RATING
2 stars
N/A = good but not on the scale
1 star = perspective supplementing
2 stars = perspective influencing
3 stars = perspective altering
SHORT SUMMARY (272 words or less)
This book is packed with a lot of information. It starts by discussing the history of tech startups in Silicon Valley and moves to a commentary on Facebook’s economic incentive systems. The author’s main thesis is that Facebook should be regulated as a monopolistic platform. The argument is partly based in historical economic and legal jurisprudence and partly based on corporate morality. McNamee, an early FB investor, believes that FB’s economic incentives, namely user engagement and online advertising, encourage keeping users on site and using psychological tricks to do so. That’s not really new, advertisers have been doing that forever. The author’s argument is more rooted in the size and scale of impact that Facebook has, and that FB is essentially being used for social manipulation by anyone who can pay the right price.
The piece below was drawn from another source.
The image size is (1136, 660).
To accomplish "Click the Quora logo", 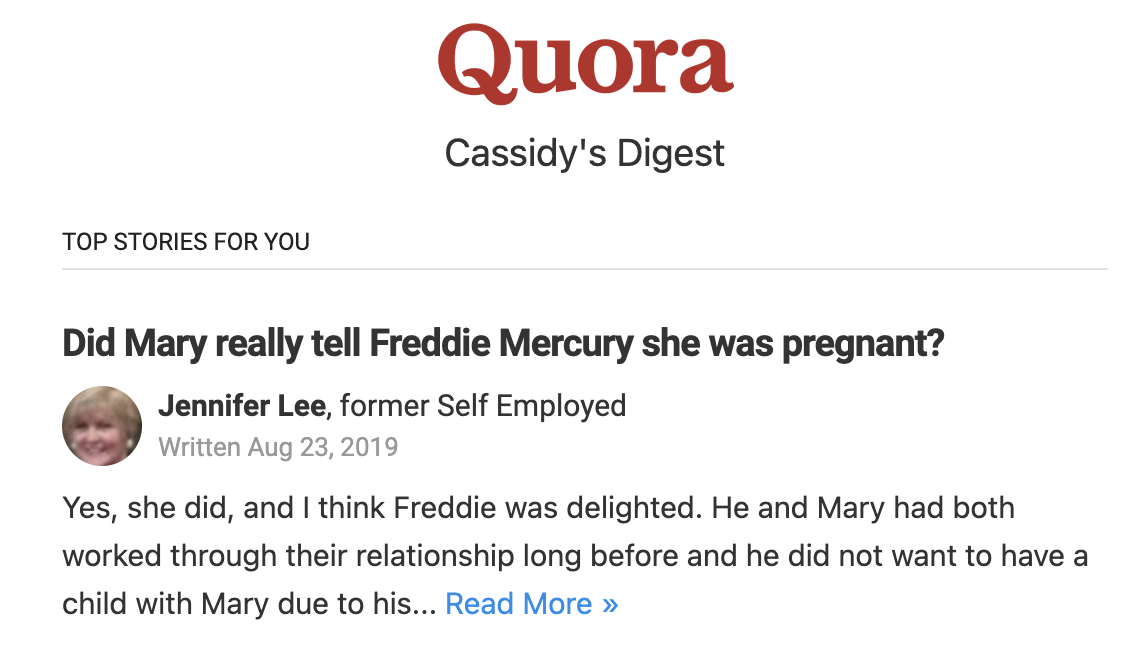I will click(x=585, y=62).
McNamee talks about his views on how FB affected major geopolitical events–the 2016 US Presidential Election, the Brexit Vote, and the genocide against Rohingya Muslims in Myanmar. His view is that FB and other platforms create filter bubbles for their users and echo chambers reenforced through exploitation of base human psychology. Bad actors use these tools to create false narratives and opportunities for outside entities to influence large numbers of people through misinformation. For McNamee, the combination of these pitfalls and FB’s vast reach and ostensible operation as a publishing platform lend itself to regulation.
It raises compelling anti-trust questions. I don’t know where I fall on it, but I think at the very least, it would be interesting to see how existing anti-trust frameworks (and historical precedent) could be adapted to evaluate monopoly power in silicon valley.